“I’ll think about it.”
“You will?”
“Sure. And maybe you can advise me on the best way to go about it. I can’t remember. How did taking an idiotic moral stand work out for you?”
2002, Paris
Z sits in his boss’s office across from his boss’s empty chair, while that same boss stands behind him, twisting a plastic rod and pivoting the slats to the venetian blinds closed in front of his glass wall, alerting everyone on the floor to yet another secret-business tête-à-tête.
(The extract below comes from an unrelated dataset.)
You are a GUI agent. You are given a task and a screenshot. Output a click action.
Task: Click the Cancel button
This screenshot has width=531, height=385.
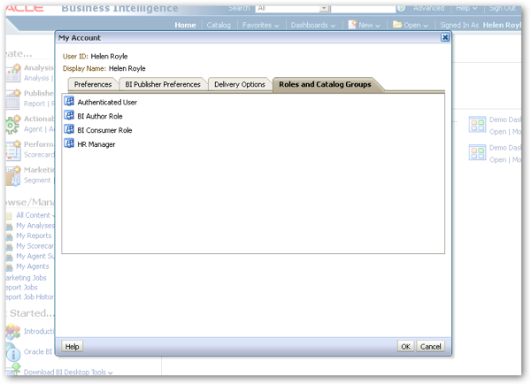(x=430, y=346)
If there were an action dumber, and more obvious, than the one Z’s boss was engaged in, and in which he habitually engaged every time they needed to talk discreetly, Z would have liked to hear it.
The man he works for at the Parisian satellite of their global information technology concern is also his handler at his other job, with its alternate objectives and hole-and-corner realm. Together, they run this covert operation from inside the company, a situation facilitated by a sympathetic Zionistic soul among the higher-ups.
When his boss takes his seat, Z apologizes for the urgent nature of his request to meet, and the personal nature of the e-mail he sent the night before, but he wanted to loop his boss in just as soon as he himself was aware, and, well, it seems he is going to need an unscheduled leave.
Z wants to fly to the States to help his mother die or, you know, not die, he says. That is, he very much hopes she’ll not die, but he also guesses she probably will.
“Riddled through,” is the phrase Z lands on.
“I am so, so sorry,” his boss says, with blunted affect.
“It’s important to me—to her—that I be there.”
“Of course.”
“I should tell you, I went and bought a ticket, already, this morning.”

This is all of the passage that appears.